*** Extracted material ***

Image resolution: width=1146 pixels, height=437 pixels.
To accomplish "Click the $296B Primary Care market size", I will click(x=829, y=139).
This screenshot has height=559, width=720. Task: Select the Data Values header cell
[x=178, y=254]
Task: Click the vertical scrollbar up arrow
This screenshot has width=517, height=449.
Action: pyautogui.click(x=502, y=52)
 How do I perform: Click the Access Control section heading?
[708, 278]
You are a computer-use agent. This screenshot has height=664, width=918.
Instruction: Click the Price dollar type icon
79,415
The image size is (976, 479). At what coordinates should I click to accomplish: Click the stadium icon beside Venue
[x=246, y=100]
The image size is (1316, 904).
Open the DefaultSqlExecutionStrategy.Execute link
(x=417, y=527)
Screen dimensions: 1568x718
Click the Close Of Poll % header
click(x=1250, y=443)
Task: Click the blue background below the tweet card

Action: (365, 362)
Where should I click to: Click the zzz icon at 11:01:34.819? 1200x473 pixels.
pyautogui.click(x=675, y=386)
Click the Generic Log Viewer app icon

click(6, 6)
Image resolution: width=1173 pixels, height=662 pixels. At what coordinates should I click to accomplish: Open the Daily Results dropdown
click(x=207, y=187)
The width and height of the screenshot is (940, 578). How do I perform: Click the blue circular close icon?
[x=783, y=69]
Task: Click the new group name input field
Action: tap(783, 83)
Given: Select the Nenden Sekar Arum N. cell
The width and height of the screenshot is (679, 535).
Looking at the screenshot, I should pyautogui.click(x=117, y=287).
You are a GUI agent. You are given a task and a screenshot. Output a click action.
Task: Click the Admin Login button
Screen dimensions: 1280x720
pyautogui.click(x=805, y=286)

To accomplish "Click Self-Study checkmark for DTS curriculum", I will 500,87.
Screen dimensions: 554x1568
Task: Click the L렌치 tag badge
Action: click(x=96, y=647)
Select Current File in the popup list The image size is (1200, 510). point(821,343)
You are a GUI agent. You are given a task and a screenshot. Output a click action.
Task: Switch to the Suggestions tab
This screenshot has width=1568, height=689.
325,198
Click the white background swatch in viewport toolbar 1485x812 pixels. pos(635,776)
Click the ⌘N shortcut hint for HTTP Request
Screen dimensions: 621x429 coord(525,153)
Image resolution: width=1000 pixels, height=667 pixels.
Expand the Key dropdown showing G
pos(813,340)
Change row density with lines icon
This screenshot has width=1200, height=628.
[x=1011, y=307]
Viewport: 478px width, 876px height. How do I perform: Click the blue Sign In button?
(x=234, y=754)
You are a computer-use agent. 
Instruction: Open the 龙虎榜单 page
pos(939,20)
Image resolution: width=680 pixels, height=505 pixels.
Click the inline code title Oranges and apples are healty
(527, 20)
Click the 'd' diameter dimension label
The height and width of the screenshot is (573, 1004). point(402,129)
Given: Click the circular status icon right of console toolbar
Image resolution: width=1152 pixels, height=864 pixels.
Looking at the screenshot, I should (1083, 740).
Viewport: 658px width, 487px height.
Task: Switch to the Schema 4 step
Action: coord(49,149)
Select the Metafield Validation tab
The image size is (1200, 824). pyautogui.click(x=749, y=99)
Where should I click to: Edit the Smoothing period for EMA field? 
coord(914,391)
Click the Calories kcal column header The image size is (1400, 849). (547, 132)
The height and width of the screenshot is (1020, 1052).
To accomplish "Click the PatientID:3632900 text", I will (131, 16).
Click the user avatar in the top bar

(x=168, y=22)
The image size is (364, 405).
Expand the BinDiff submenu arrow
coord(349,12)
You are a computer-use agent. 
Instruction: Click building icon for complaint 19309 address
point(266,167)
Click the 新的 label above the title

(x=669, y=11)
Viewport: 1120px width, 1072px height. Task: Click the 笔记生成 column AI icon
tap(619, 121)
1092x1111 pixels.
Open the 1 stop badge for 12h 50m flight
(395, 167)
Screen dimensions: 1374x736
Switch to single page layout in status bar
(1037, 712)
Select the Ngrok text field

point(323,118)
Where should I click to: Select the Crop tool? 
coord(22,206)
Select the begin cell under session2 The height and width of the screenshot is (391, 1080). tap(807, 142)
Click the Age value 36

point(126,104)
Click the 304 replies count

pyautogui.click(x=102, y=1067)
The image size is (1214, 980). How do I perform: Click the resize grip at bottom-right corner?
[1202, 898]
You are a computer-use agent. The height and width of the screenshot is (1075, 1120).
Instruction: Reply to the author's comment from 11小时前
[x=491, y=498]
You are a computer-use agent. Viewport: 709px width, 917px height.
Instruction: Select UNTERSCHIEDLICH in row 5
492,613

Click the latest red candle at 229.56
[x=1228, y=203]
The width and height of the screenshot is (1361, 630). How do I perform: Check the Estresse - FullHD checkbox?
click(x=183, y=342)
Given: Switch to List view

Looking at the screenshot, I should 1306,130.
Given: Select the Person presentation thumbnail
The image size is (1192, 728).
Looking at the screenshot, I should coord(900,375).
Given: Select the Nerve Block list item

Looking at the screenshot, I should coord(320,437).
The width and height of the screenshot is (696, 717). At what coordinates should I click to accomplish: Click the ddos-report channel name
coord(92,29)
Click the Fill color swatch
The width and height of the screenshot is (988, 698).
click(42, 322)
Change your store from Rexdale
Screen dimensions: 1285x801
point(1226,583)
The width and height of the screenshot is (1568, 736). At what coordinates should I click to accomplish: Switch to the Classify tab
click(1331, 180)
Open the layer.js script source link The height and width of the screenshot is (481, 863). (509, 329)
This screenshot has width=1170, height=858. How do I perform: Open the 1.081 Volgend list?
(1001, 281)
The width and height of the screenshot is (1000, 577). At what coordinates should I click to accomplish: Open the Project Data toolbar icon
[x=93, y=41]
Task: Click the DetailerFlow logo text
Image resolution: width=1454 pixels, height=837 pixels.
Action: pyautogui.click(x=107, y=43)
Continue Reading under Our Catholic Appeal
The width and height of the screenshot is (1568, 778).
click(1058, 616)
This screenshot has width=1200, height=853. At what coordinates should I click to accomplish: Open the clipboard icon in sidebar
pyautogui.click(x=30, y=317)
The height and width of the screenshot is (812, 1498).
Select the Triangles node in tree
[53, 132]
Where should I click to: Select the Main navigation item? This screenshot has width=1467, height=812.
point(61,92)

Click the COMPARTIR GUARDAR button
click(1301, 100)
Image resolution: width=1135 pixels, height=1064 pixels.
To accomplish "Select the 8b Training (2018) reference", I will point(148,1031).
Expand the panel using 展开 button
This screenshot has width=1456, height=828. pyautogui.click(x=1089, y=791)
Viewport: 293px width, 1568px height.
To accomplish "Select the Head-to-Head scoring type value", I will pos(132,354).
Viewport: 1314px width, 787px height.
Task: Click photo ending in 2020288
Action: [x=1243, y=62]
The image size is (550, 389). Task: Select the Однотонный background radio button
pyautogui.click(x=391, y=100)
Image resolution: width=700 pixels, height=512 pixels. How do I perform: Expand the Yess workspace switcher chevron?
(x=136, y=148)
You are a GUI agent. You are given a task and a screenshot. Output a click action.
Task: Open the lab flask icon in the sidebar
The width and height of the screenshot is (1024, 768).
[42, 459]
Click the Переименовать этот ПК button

***

→ **Directions**
Include the first line of the listing, the line with "Task: Click the vertical scrollbar up arrow", and every line between them, each repeated exactly, and output only those.

→ **The answer**
Image resolution: width=1146 pixels, height=437 pixels.
To accomplish "Click the $296B Primary Care market size", I will click(x=829, y=139).
This screenshot has height=559, width=720. Task: Select the Data Values header cell
[x=178, y=254]
Task: Click the vertical scrollbar up arrow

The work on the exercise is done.